• **Exercício escrito 1**
Devolva sem nenhuma alteração a parte do texto sobre a audiência de óvnis no Congresso americano que vai de "Numa audiência pública" até "Alienígenas do Passado.".
• **Exercício escrito 2**
Por favor, retome o texto sobre a audiência de óvnis no Congresso americano a partir do ponto em que ele termina.

• **Trecho selecionado**
+-------+

Numa audiência pública realizada no Congresso americano na última terça-feira, 17, o vice-diretor de Inteligência Naval dos Estados Unidos, Scott Bray, e o subsecretário de Inteligência do Departamento de Defesa, Ronald Moultrie, afirmaram que nem o governo e nem as Forças Armadas dos Estados Unidos mantêm vestígios de tecnologia alienígena guardados, e que não existe evidência nenhuma, em poder das autoridades, de que a Terra tenha sido visitada por extraterrestres. A audiência foi o primeiro evento oficial do Legislativo federal americano sobre óvnis desde o fim da década de 1960.
A reunião foi presidida pelo titular do subcomitê de Contraespionagem, Contraterrorismo e Contraproliferação da Câmara dos Deputados, o democrata André Carson, que tem um interesse especial no assunto. Ele até já discutiu objetos voadores não identificados no programa de TV a cabo Alienígenas do Passado.
Durante a audiência, ambos os altos funcionários afirmaram, sob juramento, que o governo dos Estados Unidos jamais coletou materiais de naves alienígenas. Bray, citado pelo jornal The New York Times, afirmou aos congressistas que “não temos material nenhum. Não detectamos nenhuma emanação dentro da força-tarefa UAP que sugira qualquer coisa de origem extraterrestre”. UAP é a sigla em inglês de “Fenômeno Aéreo Não-Identificado”, uma tentativa de escapar das associações conspiracionistas e pseudocientíficas que cercam o acrônimo mais conhecido, “UFO”.
Pretextos
Mas, como Julieta já havia explicado a Romeu na tragédia de Shakespeare, “aquilo que chamamos de rosa, com outro nome, teria o mesmo doce perfume”. A conversa sobre UAPs é apenas uma camada fina de verniz aplicada ao velho caixote dos UFOs, parte de um processo de gourmetização da ufologia que já descrevi em artigos anteriores, publicados neste mesmo espaço.

+-------+

• **Linhas de dados**
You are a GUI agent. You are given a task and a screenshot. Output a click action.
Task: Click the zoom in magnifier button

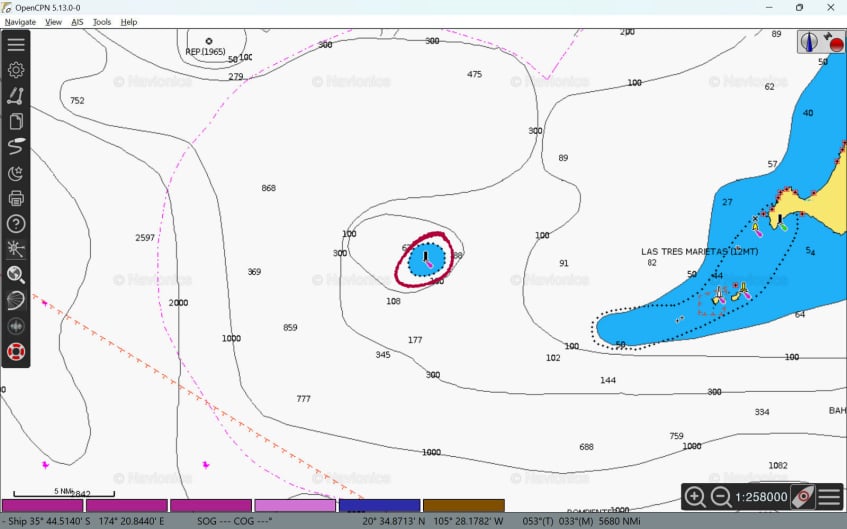tap(694, 497)
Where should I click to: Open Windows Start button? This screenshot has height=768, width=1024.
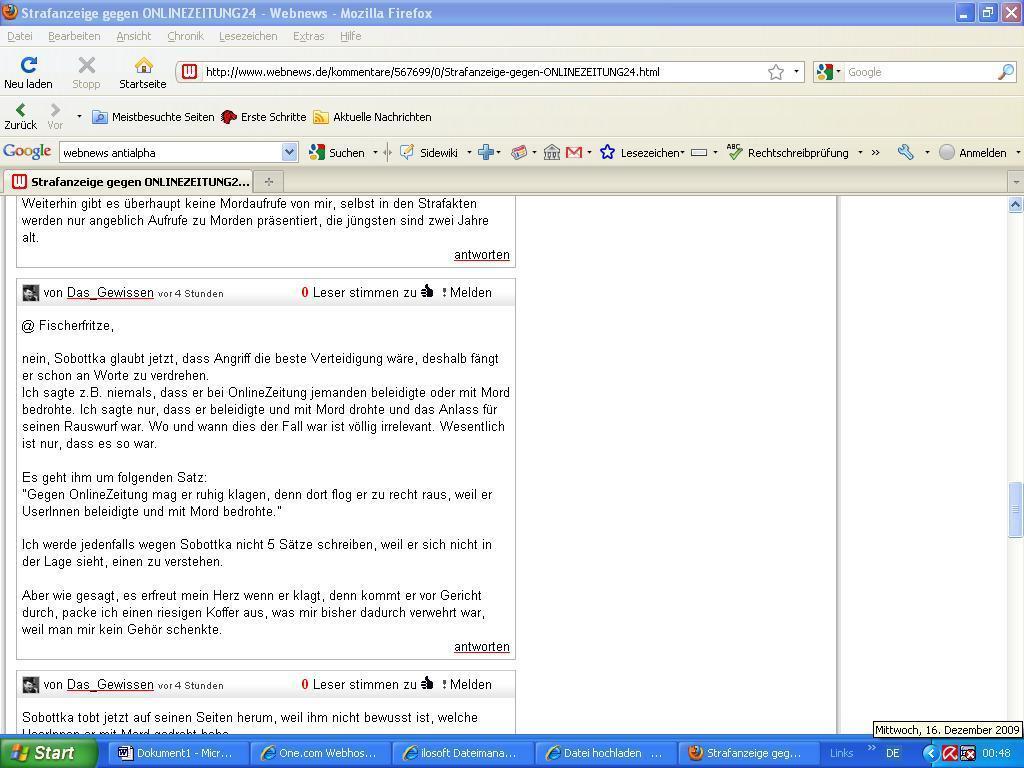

+-------+

• **Resposta esperada 1**
Numa audiência pública realizada no Congresso americano na última terça-feira, 17, o vice-diretor de Inteligência Naval dos Estados Unidos, Scott Bray, e o subsecretário de Inteligência do Departamento de Defesa, Ronald Moultrie, afirmaram que nem o governo e nem as Forças Armadas dos Estados Unidos mantêm vestígios de tecnologia alienígena guardados, e que não existe evidência nenhuma, em poder das autoridades, de que a Terra tenha sido visitada por extraterrestres. A audiência foi o primeiro evento oficial do Legislativo federal americano sobre óvnis desde o fim da década de 1960.
A reunião foi presidida pelo titular do subcomitê de Contraespionagem, Contraterrorismo e Contraproliferação da Câmara dos Deputados, o democrata André Carson, que tem um interesse especial no assunto. Ele até já discutiu objetos voadores não identificados no programa de TV a cabo Alienígenas do Passado.

• **Resposta esperada 2**
A marcha teve início em 2017, quando uma dupla de ufólogos bem relacionados e bem conectados na política e nas redações conseguiu fazer com que óvnis voltassem a ser assunto nas páginas do mesmo NY Times que registrou a audiência pública de 17 de maio. Na época, o “gancho” (jargão que se refere à motivação imediata para a publicação de algum material jornalístico) era o vazamento de uma série de vídeos que mostravam imagens supostamente “inexplicáveis” captadas por pilotos militares – os tais UAPs.
O que se seguiu foi um bom exemplo da clássica tabelinha Estado-mídia na legitimação e popularização de ideias ruins: a publicação num jornal respeitável dá a agentes do Estado pretexto para que se gaste dinheiro público num assunto até então tratado como marginal, desprezível ou irrelevante, e o fato de agora haver dinheiro público envolvido dá a jornalistas pretexto para seguir cobrindo o tema.
Fabricando ignorância
Como diversos investigadores e pesquisadores já apontaram (e Bray e Moultrie deixaram claro em seus depoimentos, ainda que usando uma linguagem bem diplomática), o suposto caráter “misterioso” dos UAPs não passa de pantomima, um enigma cuja solução algumas pessoas fingem ignorar porque assim a vida fica mais divertida, vendem-se mais livros e documentários – isso tudo sem falar no acesso à verba pública que a persistência de problemas e mistérios “não resolvidos” traz.
Relembrando: a maioria dos UAPs revelados desde 2017 é formada por imagens produzidas por câmeras digitais montadas em aviões militares, incluindo câmeras de infravermelho, que captam emanações de calor que, depois, um computador traduz em gradientes de brilho numa tela.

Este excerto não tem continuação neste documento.